Healthy People 2010 Final Review Webinar (Part 3 of 7)

Uploaded by ODPHP on 10.09.2012

DR. EDWARD SONDIK: This shows, and we’ve picked five areas here to take a quick look
at. These are examples of charts that you’re going to find throughout the entire report,
okay. So if we look at the very first one, it’s immunization. I hope you can read this
over the web. It’s immunization, and the measure is or the objective is fully immunized
young children 19 to 35 months.
The 71.4 percent says that 71.4 percent, okay, of the target that had been set, of the distance
between where we were in 2000 and the target, actually had been met. So we’re not there.
If we drop down, and then I’ll give you more on this in a second, but if we drop down
to the dark blue line, that’s access to health care, and it’s one aspect of it.
It’s the decrease in -- what we’re seeking here is a decrease in hospitalizations for
pediatric asthma, feeling that in fact those hospitalizations can be decreased if there’s
appropriate care ahead of time. Here, 142 percent of the difference between where we
are in 2000 and where we wound up in the Year 2010 had actually been achieved. So it’s
a tremendous difference.
If we can go to the next slide, this provides the detail, on the next slide, that you need
to really understand these figures. Well, we seem to have actually missed something
here, but I’ll go onto this one and I’ll show you here with physical activity, or actually
with overweight and obesity. The table part on the right, okay, gives the figures for
the target, okay, for the baseline of the measure, for where we wound up, okay, and
then questions of the difference, the percent change, and whether or not the differences
were statistically significant.
And so for obesity in adults, we see the arrow on the left going, if you will, in the wrong
direction, okay, and the target was to be 15 percent, and starting out in `88 to `94
here in the baseline. We were at 23 percent of adults were obese, okay, adults being people
20 years or more of age. We wound up here at the end of this period, the data coming
from the NHANES program, at 34 percent.
So instead of going down, we actually went up by about almost 50 percent actually. It
says in the far right on that slide 47.8 percent. So we have a chart like this for every one
of the 733 objectives in which that we could evaluate, which really summarizes where we
were, where we are, did we make progress, and in effect, I guess that’s the bottom
Now there’s other data as well in here. If we could go to the next slide. Let’s
turn to a couple of the reasons, I guess one could say, that the longevity has increased,
and that longevity has increased because the leading causes of death have actually decreased.
The first one we’re looking at is overall cancer mortality, which pardon me... [pause]…
Oh.

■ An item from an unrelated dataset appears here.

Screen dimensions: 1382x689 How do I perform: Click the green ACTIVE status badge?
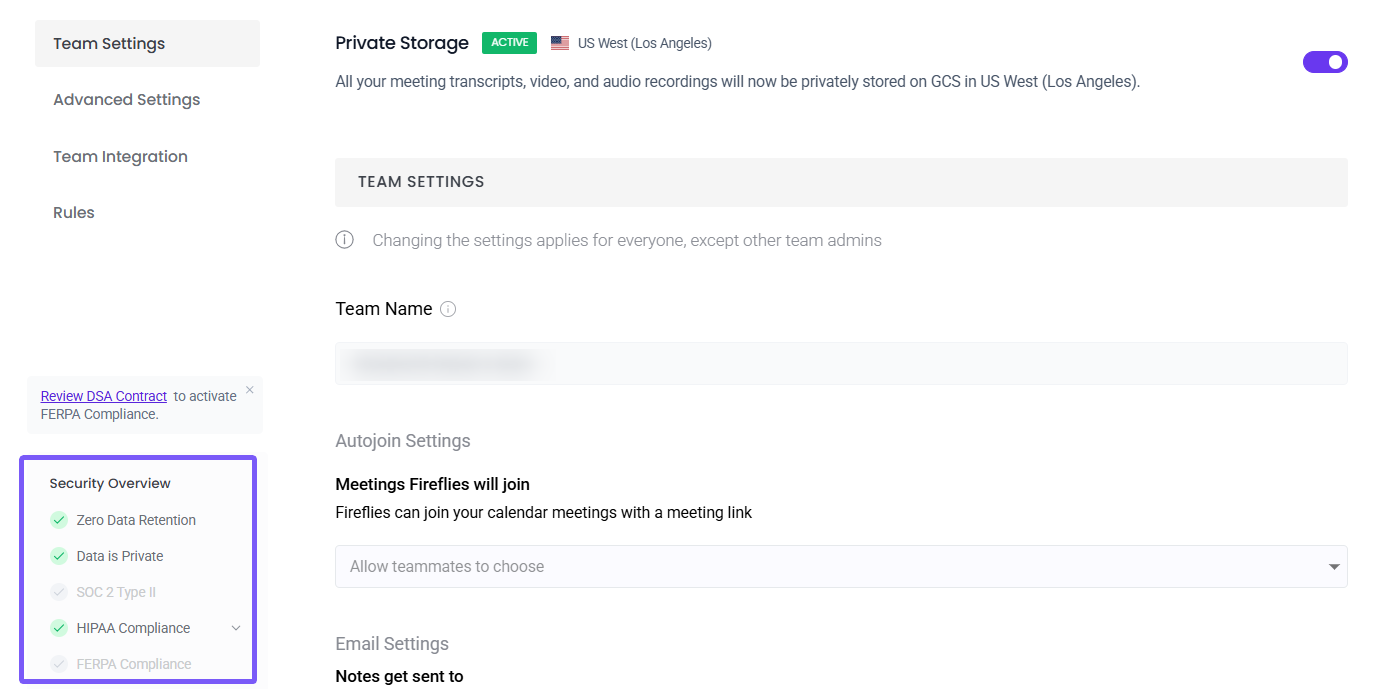(x=509, y=43)
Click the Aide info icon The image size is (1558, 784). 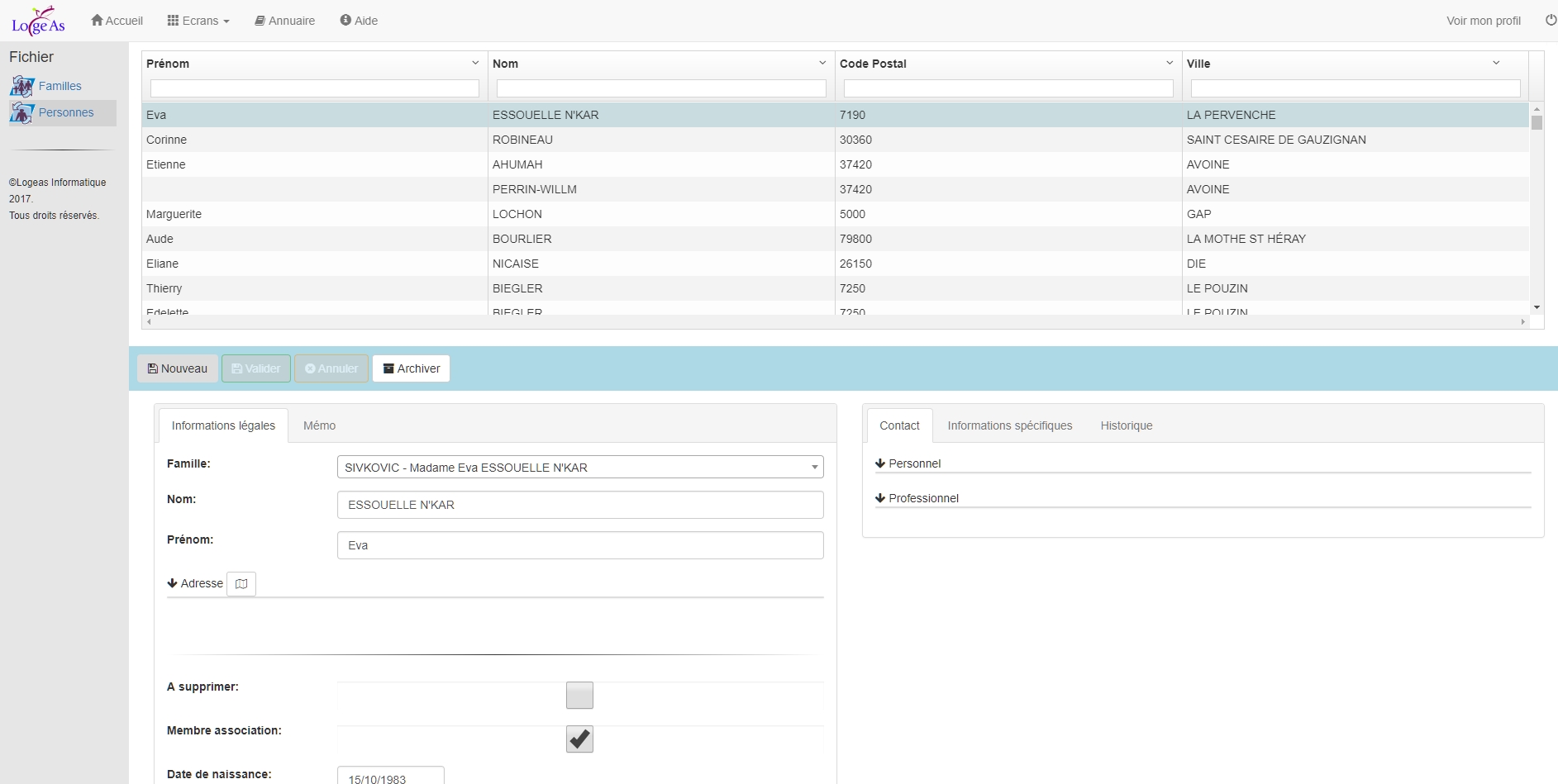tap(345, 21)
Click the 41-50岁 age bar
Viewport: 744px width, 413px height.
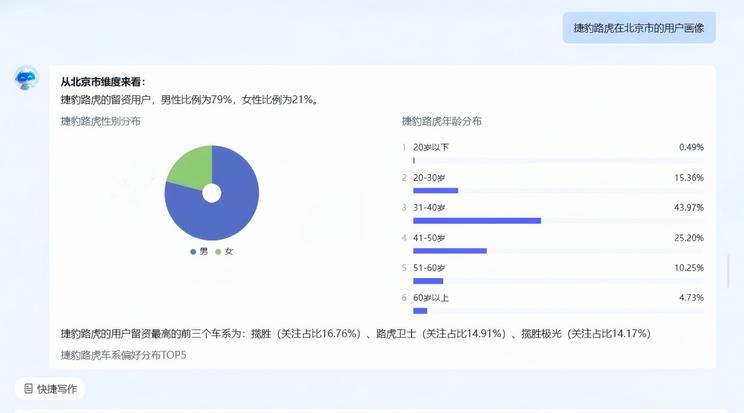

I’m giving stage directions… But in any case, so what we’ve got here is a considerable
decrease in this, which I think is about 11 percent, if I recall correctly, in overall
cancer mortality. This is a decrease again that’s more than one percent per year, which
from a public health point of view, a statistical significance point of view, there’s no question
that it’s significant and extremely important.
At the same time, we didn’t meet the target. The dotted line is the target, and we lie
above that line. Going to the next slide, okay, we can see that in fact the rates by
race are quite different, okay. The overall rate, because of the prominence of the numbers
of the White population, is very similar to the overall total rate. Other rates for other
races are below, are below this and in effect are doing better than the target, and started
out doing better than the target.
The thing I want to draw your attention to, though, is the difference between the White
and the Black rate. The difference that was in 1999 in effect has persisted over the decade,
okay. Although there’s been some, the decrease among the Black population has actually been
greater and faster than the decrease among the White population.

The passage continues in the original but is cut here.